■ **The task**:
Retype the material below, starting with the line that contains "Image resolution: width=1456" and going on through the line that contains "Action: 12,126", with both of those lines included. Leave the pictures out of your answer.

[Word and element location records]
-=-=-

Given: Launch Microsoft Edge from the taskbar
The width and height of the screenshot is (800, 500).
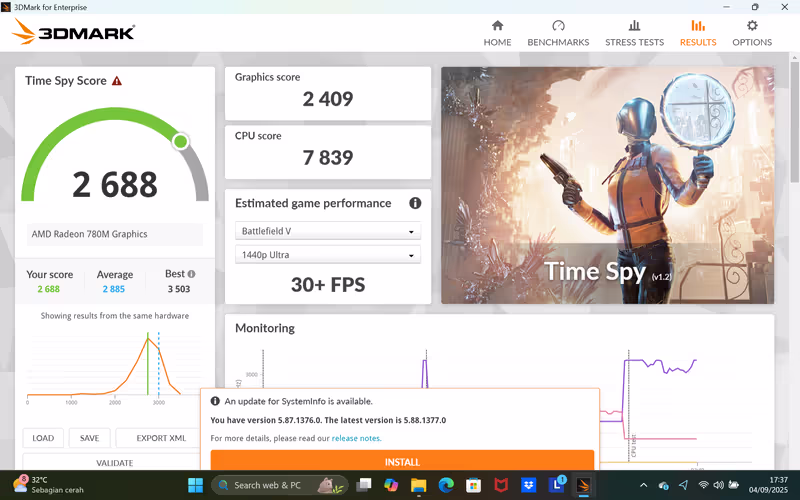Looking at the screenshot, I should [x=446, y=485].

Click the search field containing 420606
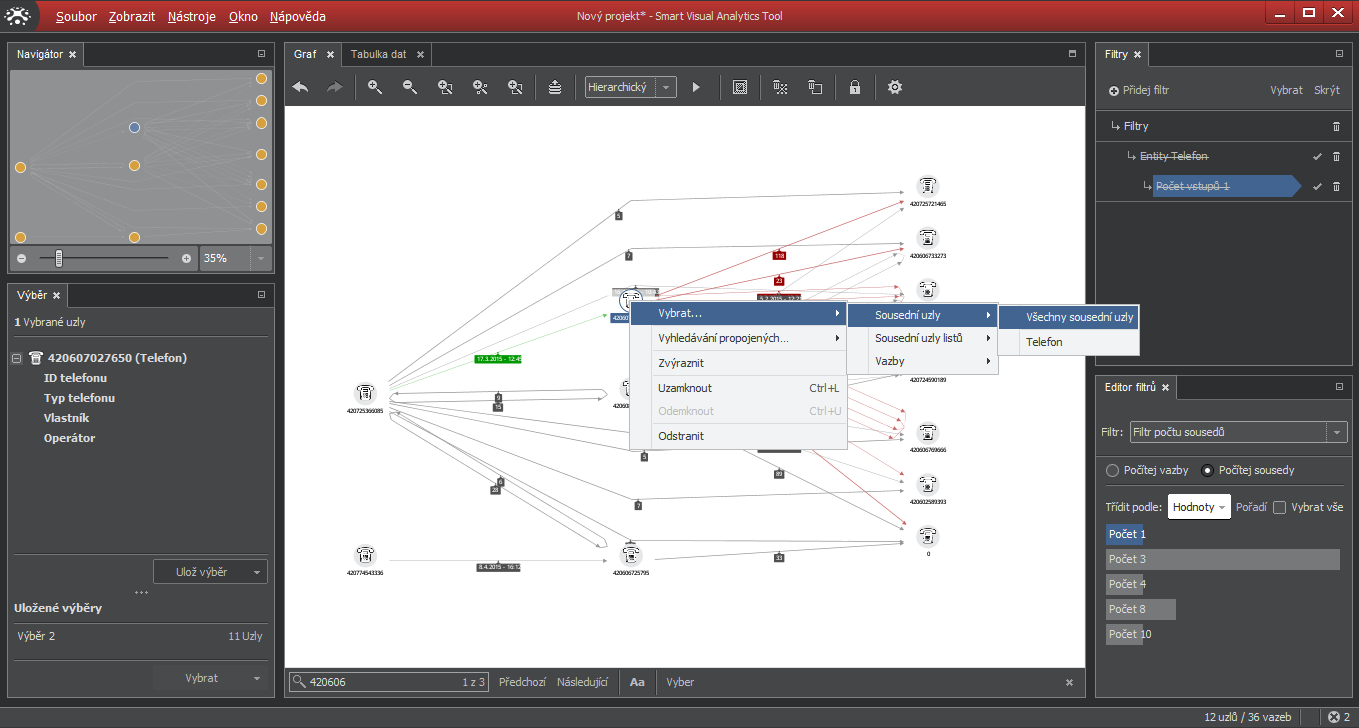coord(380,682)
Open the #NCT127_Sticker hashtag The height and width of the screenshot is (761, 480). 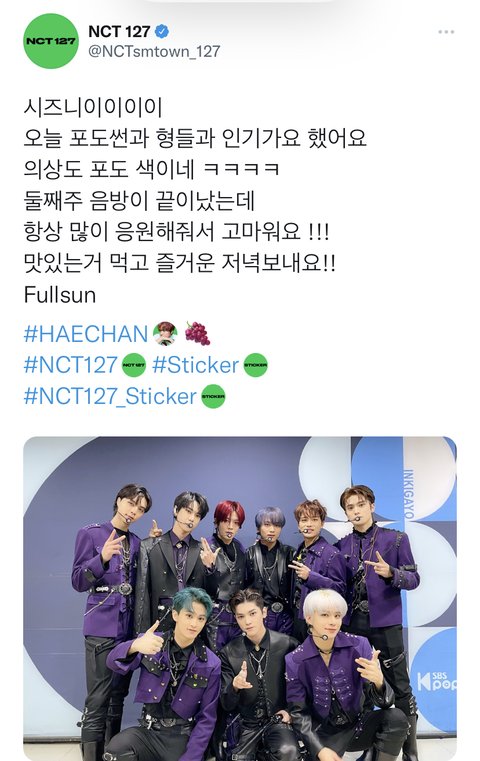[x=110, y=397]
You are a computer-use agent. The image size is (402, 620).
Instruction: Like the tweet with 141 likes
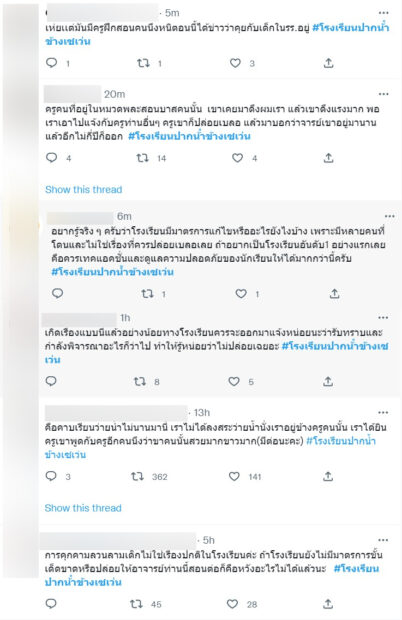coord(234,476)
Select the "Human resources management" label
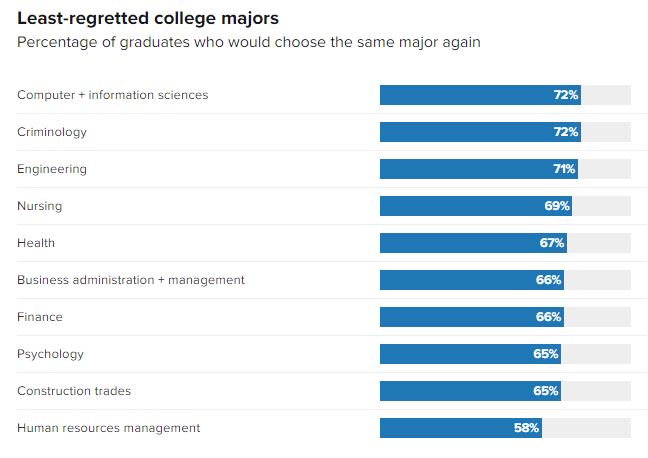Image resolution: width=648 pixels, height=458 pixels. point(108,428)
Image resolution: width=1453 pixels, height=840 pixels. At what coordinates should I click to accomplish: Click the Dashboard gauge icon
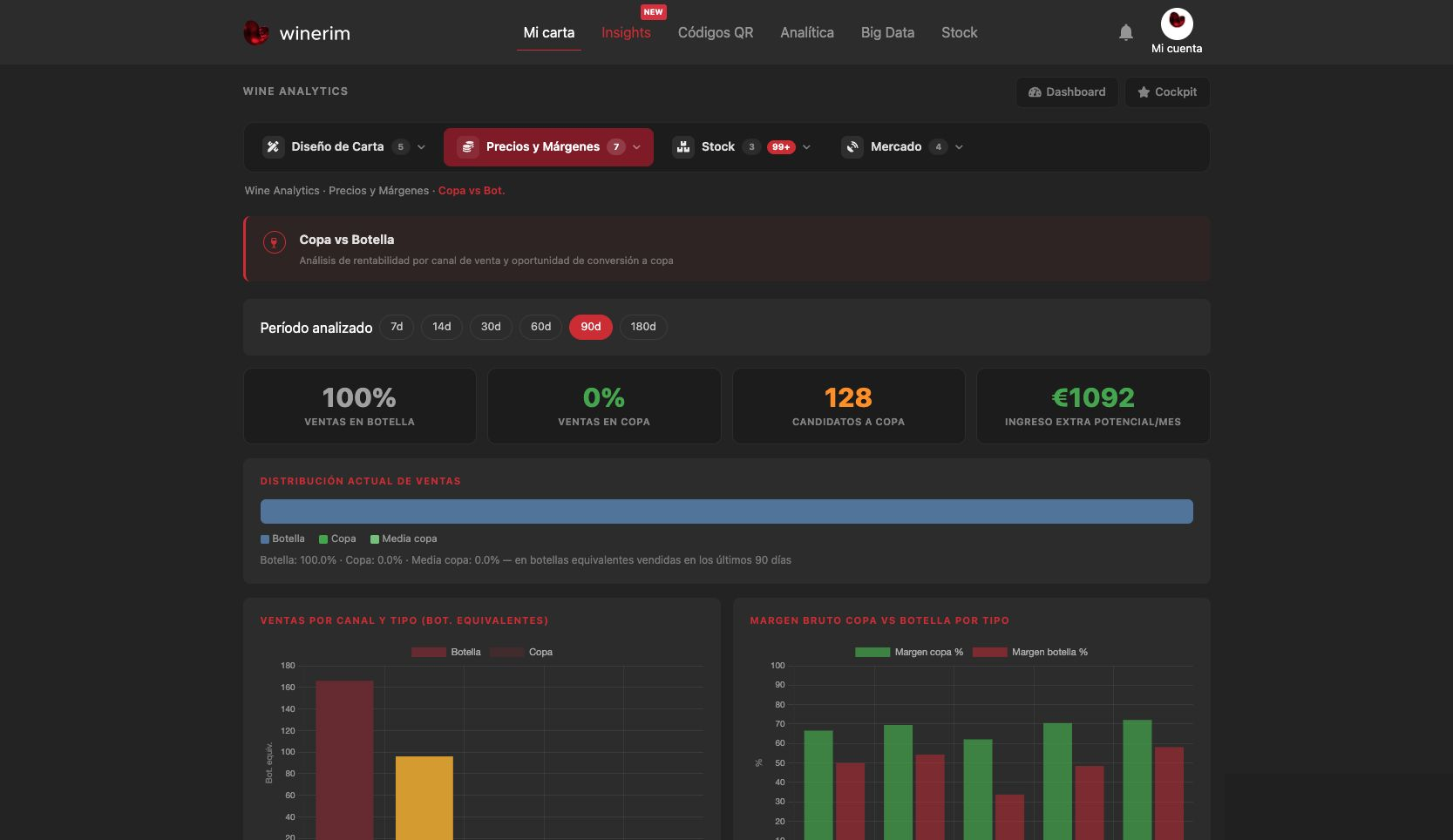point(1035,92)
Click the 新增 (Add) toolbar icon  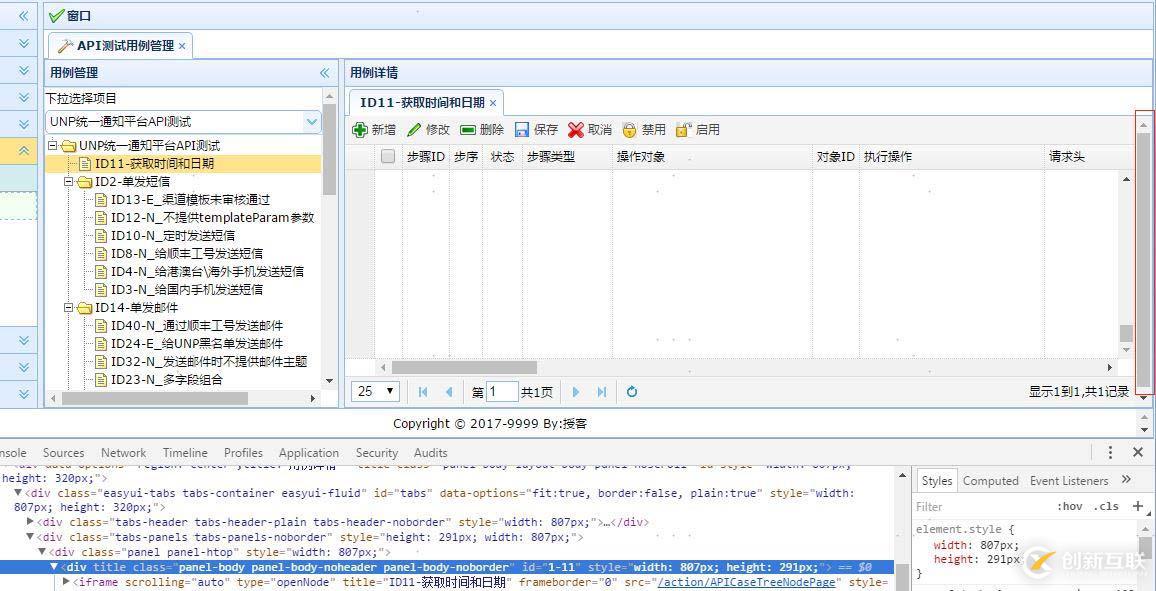361,130
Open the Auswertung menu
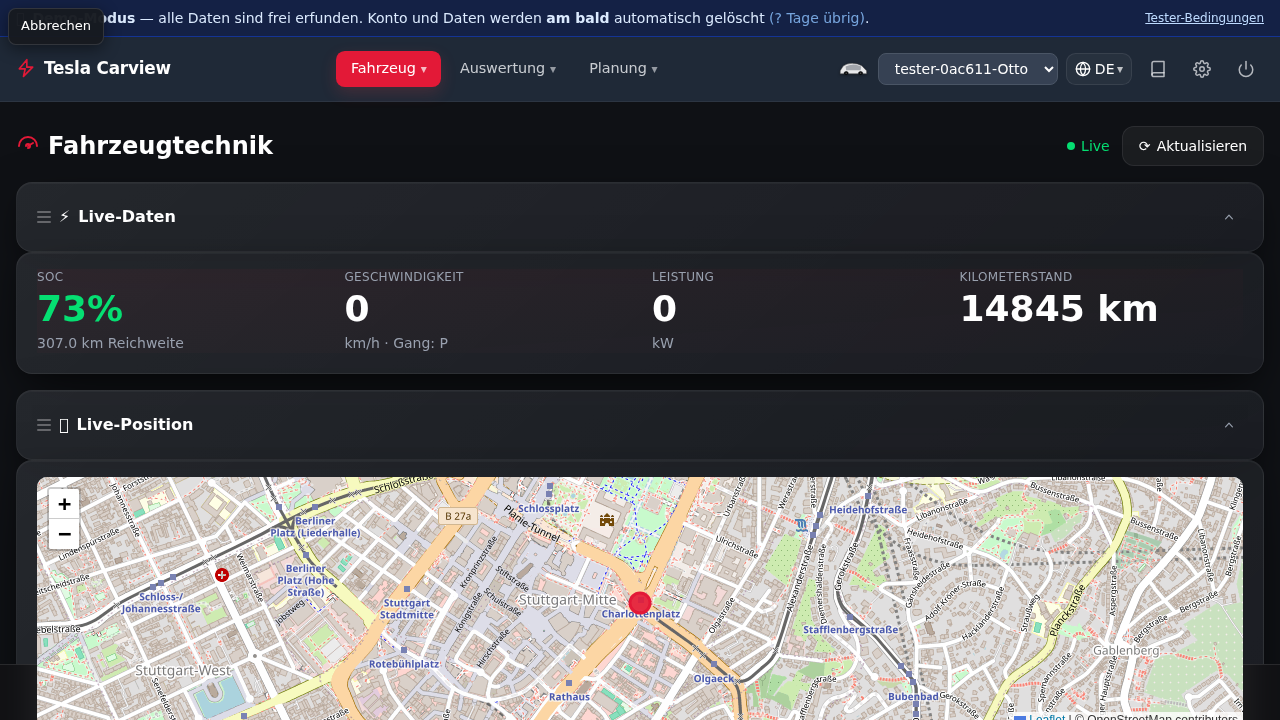Viewport: 1280px width, 720px height. click(x=507, y=69)
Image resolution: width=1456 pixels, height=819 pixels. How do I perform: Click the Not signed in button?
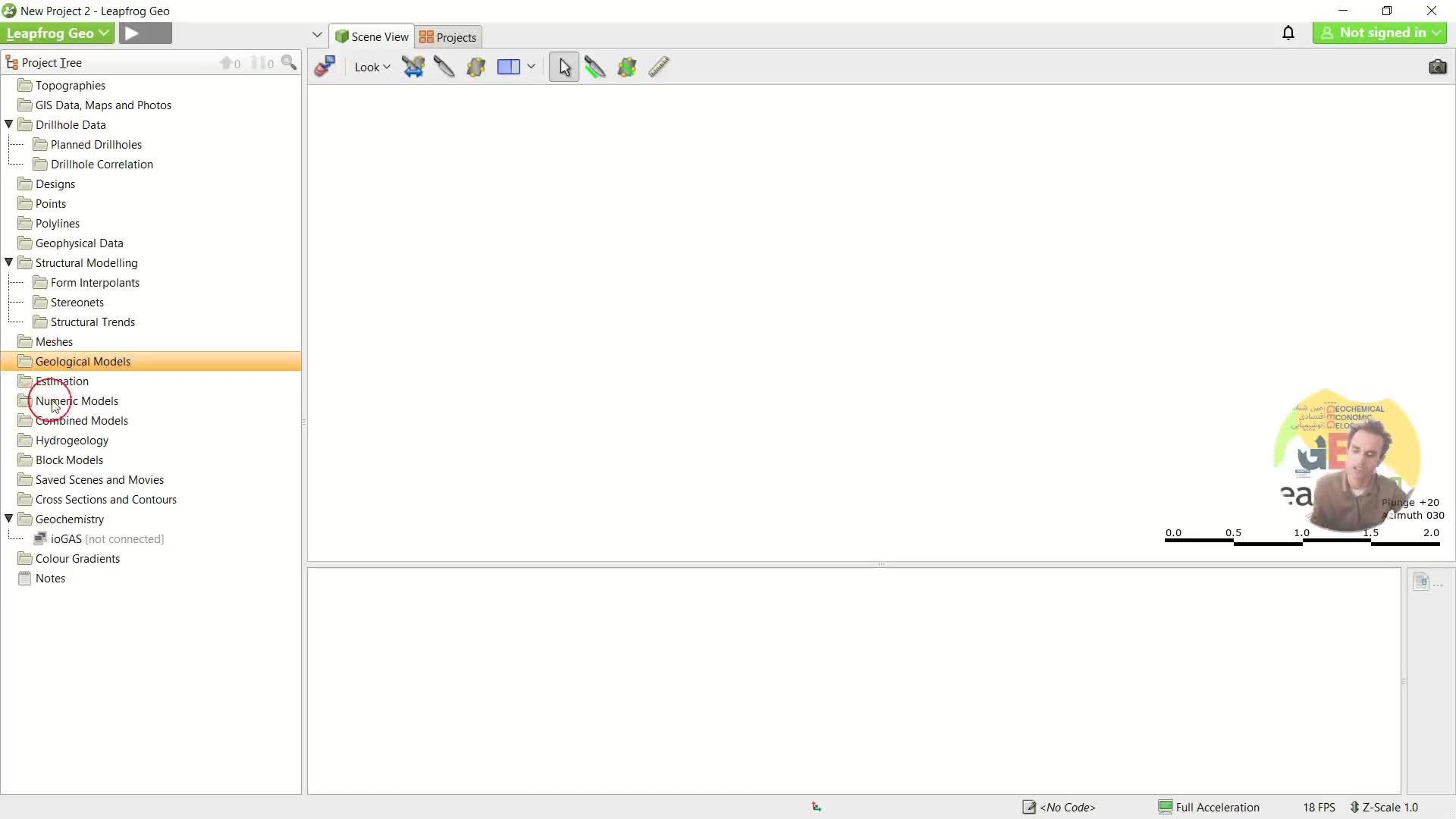(x=1379, y=33)
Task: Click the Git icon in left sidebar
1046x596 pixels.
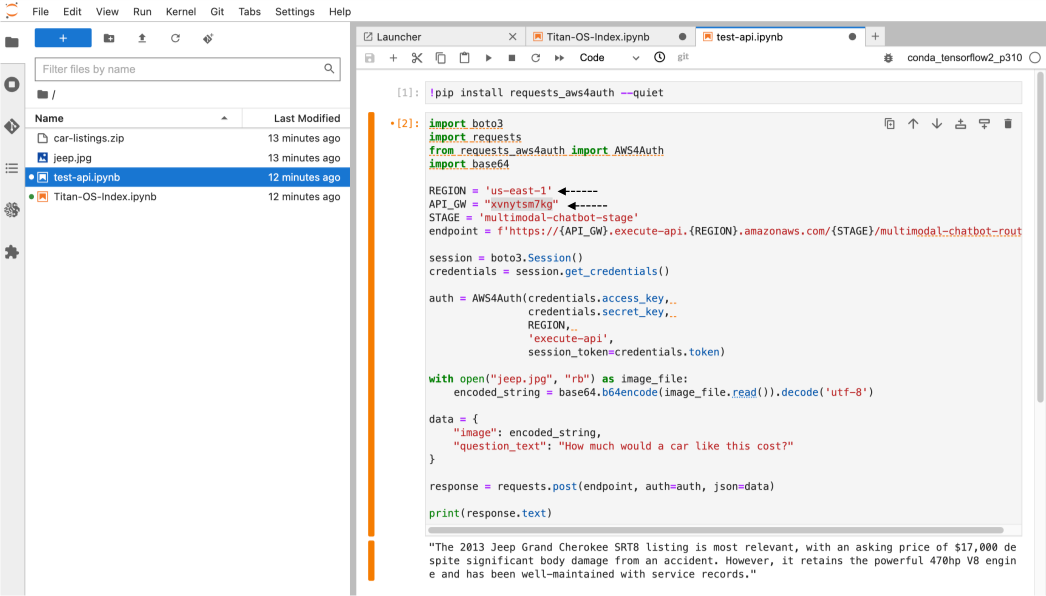Action: 12,126
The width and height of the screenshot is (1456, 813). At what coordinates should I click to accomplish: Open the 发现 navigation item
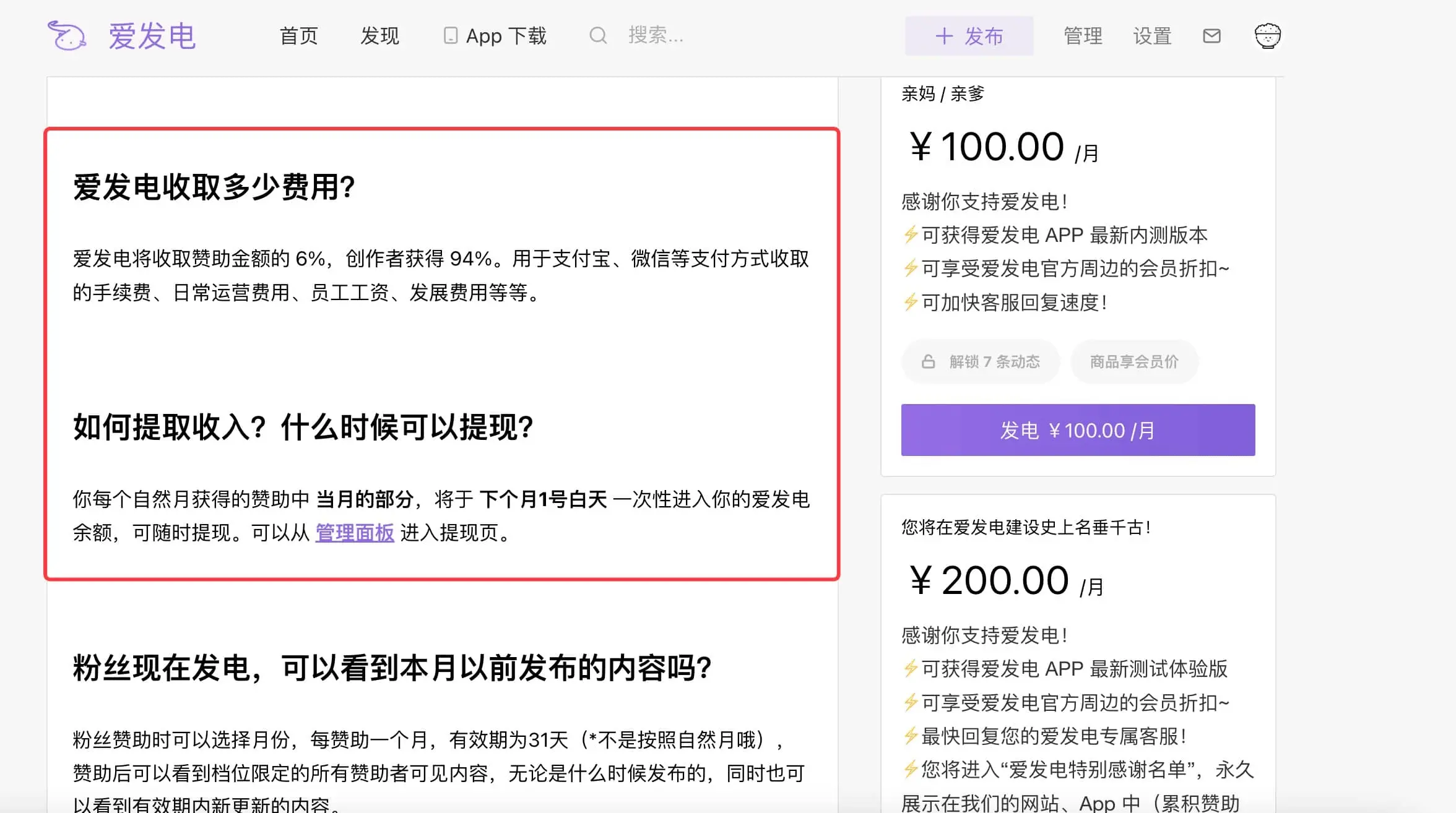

-=-=-

■ **Task output**:
Image resolution: width=1456 pixels, height=819 pixels. How do I perform: Click the Not signed in button?
(x=1379, y=33)
Task: Click the Git icon in left sidebar
1046x596 pixels.
Action: 12,126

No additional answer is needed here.